## PROMPT
Pick out every line in the entries below that contains the string "pixels", and copy each of those lines.

## INFORMATION GIVEN
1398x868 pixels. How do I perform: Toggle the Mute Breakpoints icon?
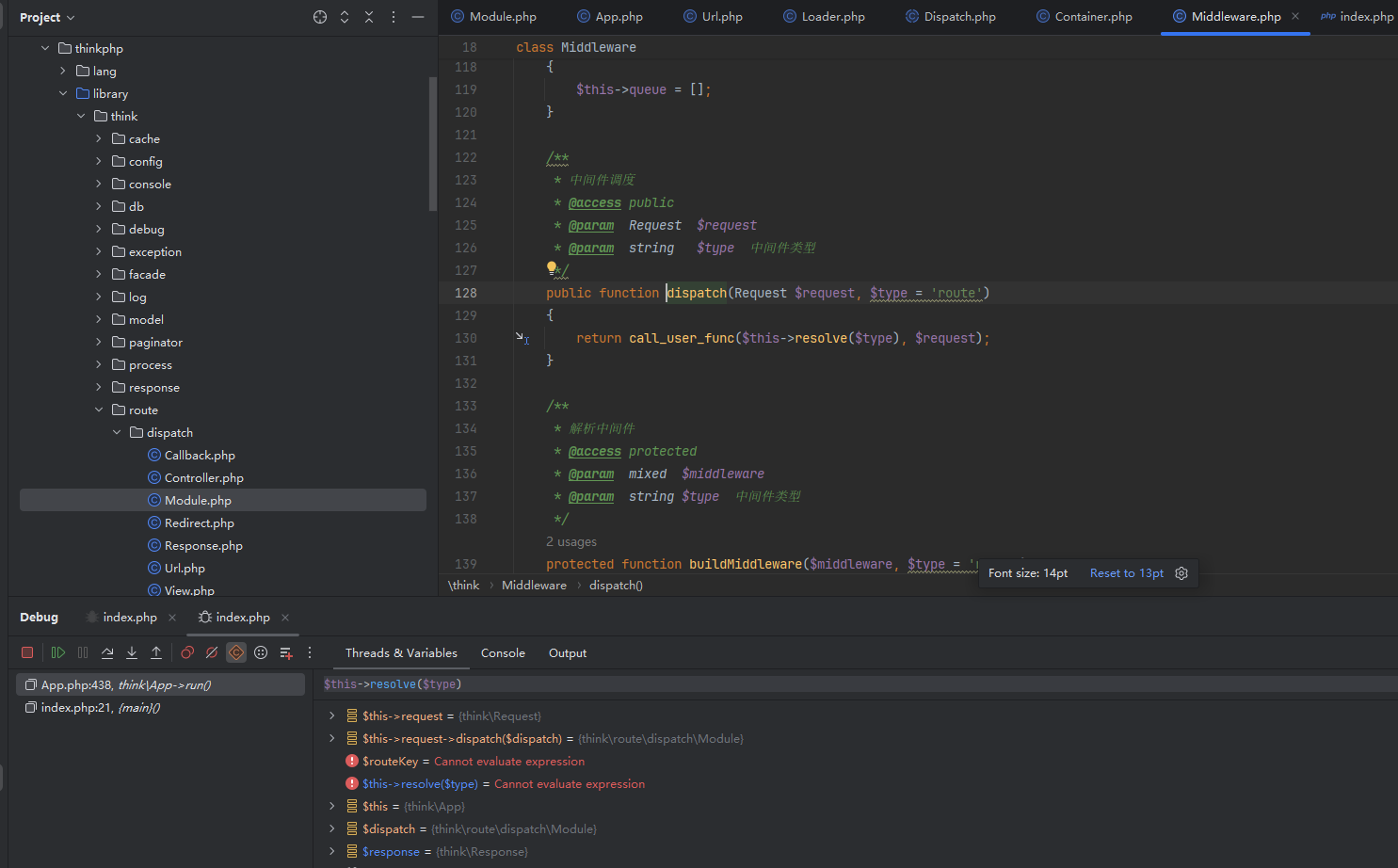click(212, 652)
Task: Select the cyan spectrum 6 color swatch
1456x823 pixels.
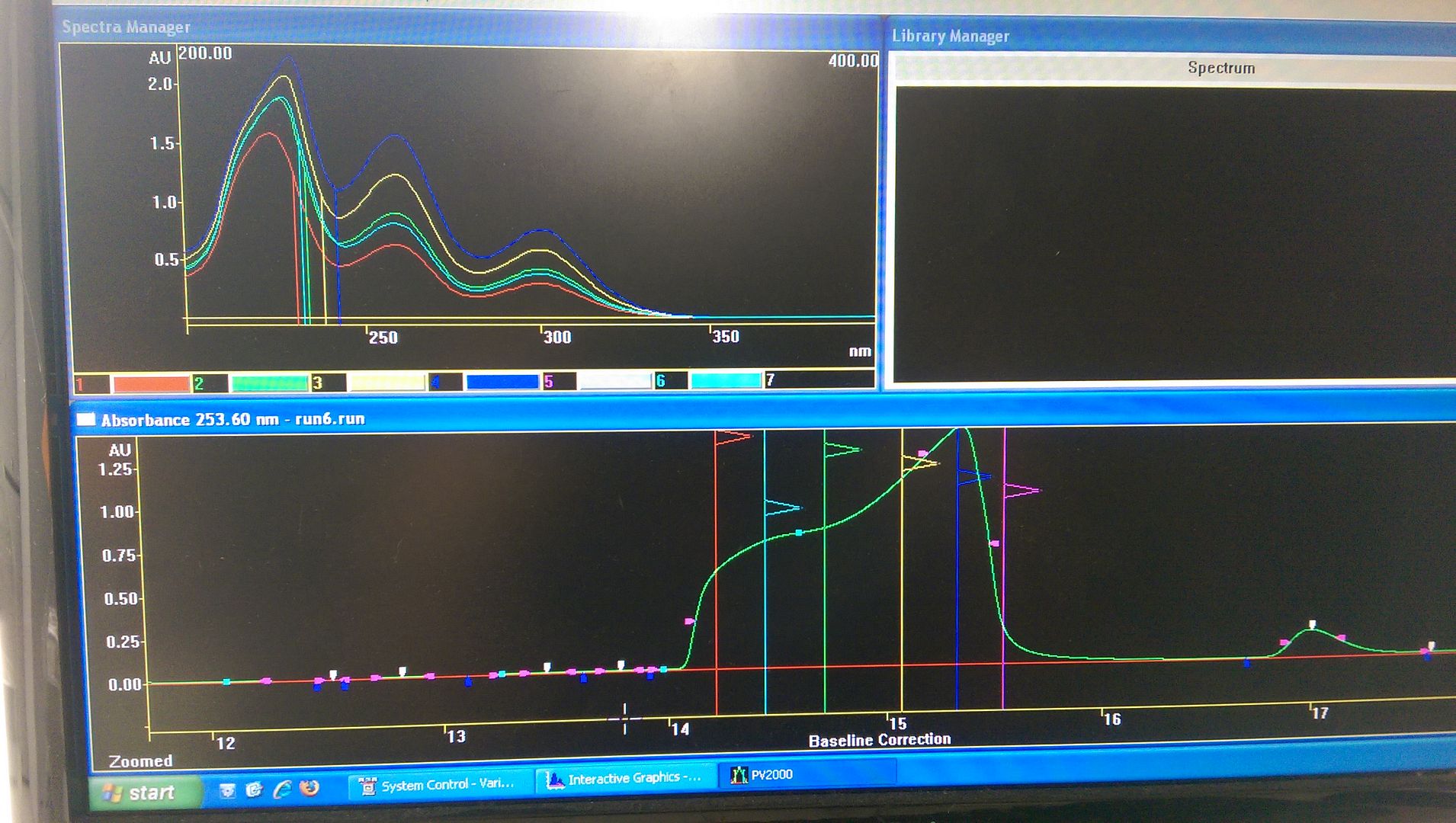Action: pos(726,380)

## EXPECTED ANSWER
1398x868 pixels. How do I perform: Toggle the Mute Breakpoints icon?
1456x823 pixels.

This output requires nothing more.